Atoms bonded to specific atoms can also be selected with `bonded to`:

In [None]:
msm.select(molecular_system, 'atom_name=="N" bonded to atom_type=="C"')

In [None]:
msm.select(molecular_system, '(all not bonded to atom_type==["H","N","C","O"]) and molecule_type=="protein"')

In [None]:
msm.select(molecular_system, '(atom_type=="O" and chain_id=="A") bonded to (atom_type=="C" and chain_id=="A")')

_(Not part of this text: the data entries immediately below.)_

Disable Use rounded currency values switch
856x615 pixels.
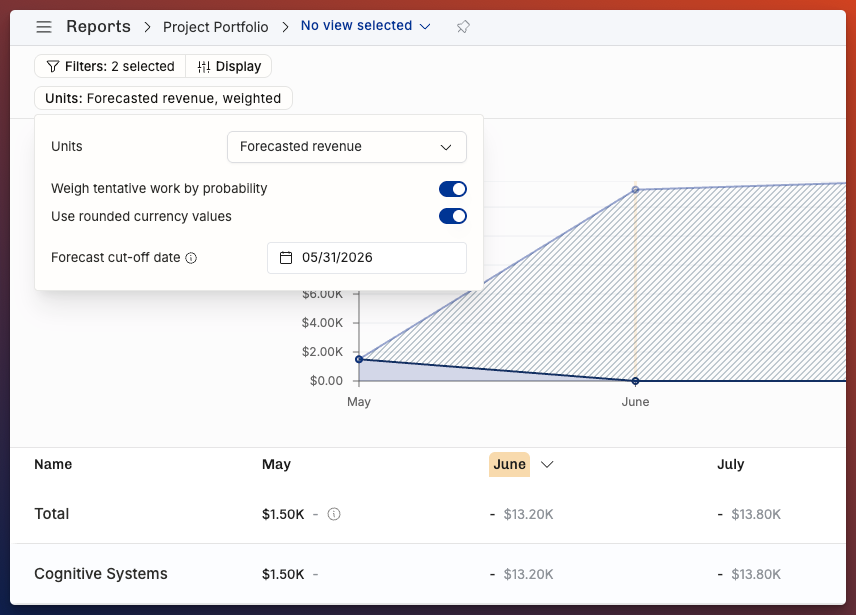(453, 216)
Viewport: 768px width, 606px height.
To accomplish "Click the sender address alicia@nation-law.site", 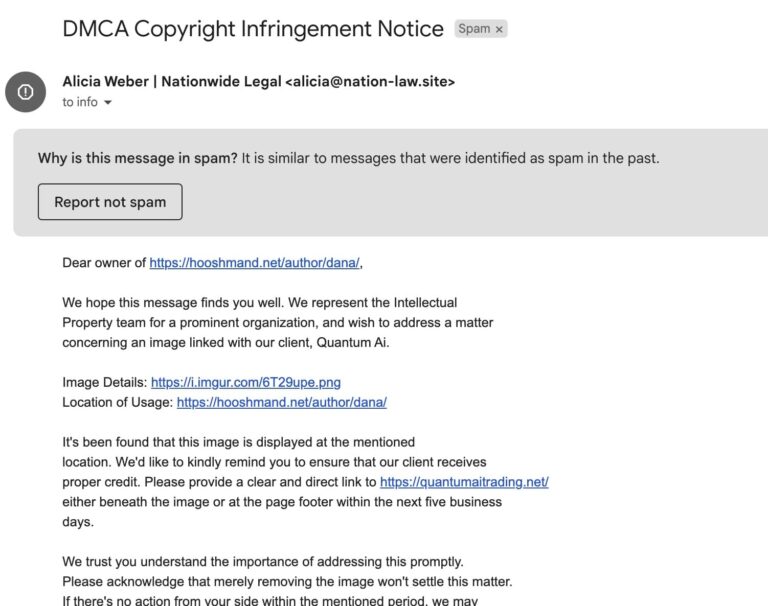I will click(x=370, y=82).
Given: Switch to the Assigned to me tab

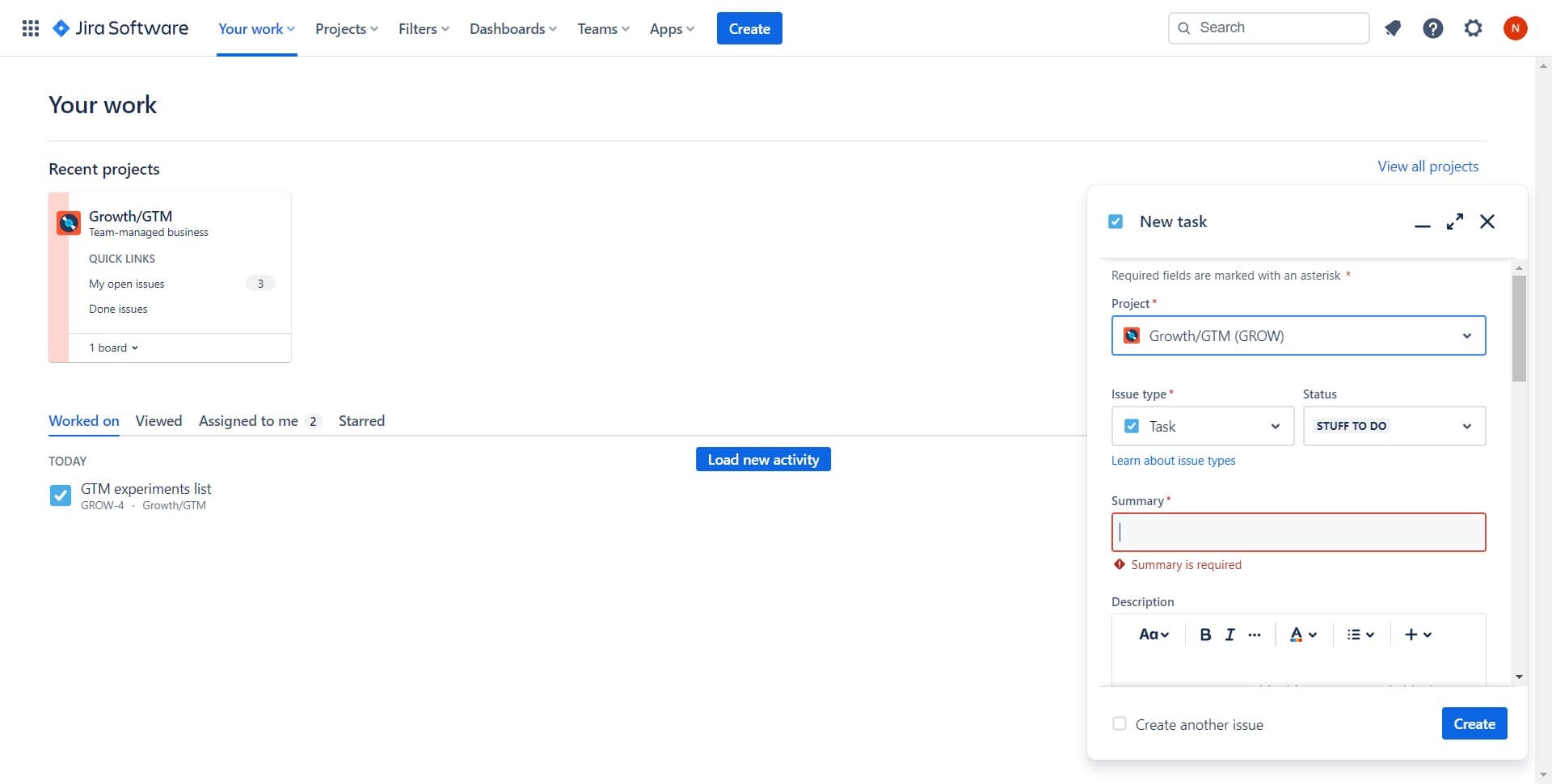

And both, `within .. of` and `bonded to`, can be mixed in the same selection sentence:

In [None]:
msm.select(molecular_system, '((atom_name=="N" and chain_id=="A") bonded to atom_type=="C") within 3 angstroms of (atom_type=="O" and molecule_type=="water")')

## Syntaxis translation

MolSysMT is prepared to easily interact with other tools. The main goal of this library is providing with a set of pipes and joins to set up your workflows, keeping simple the integration of other tools. But different tools have different selection syntax. Learning how to use the selection syntax of MDTraj, ParmEd or NGLview is something very useful. Those are tools that we all use frequently in our labs. But it happens that we forget soon the rules of each tool. To keep a unique selection syntax in your projects, MolSysMT includes the input argument `to_syntax` in the method `molsysmt.select()`. Lets illustrate some examples:

In [None]:
msm.select(molecular_system, selection='group_index==[3,4,5]', to_syntax='NGLView')

In [None]:
msm.select(molecular_system, selection='group_index==[3,4,5]', to_syntax='MDTraj')

The output string can be obtained, if the selection is done over other elementted elements, as a sequence of groups or chains:

In [None]:
msm.select(molecular_system, element='group', selection='group_index==[3,4,5]', to_syntax='NGLView')

In [None]:
msm.select(molecular_system, element='group', selection='group_index==[3,4,5]', to_syntax='MDTraj')

### Output syntax supported

MolSysMT translates selection sentences from its own native syntax to NGLview, MDTraj, Pytraj, ParmEd and AMBER.

## Using your favourite selection syntax

Already implemented: testing and documenting need it.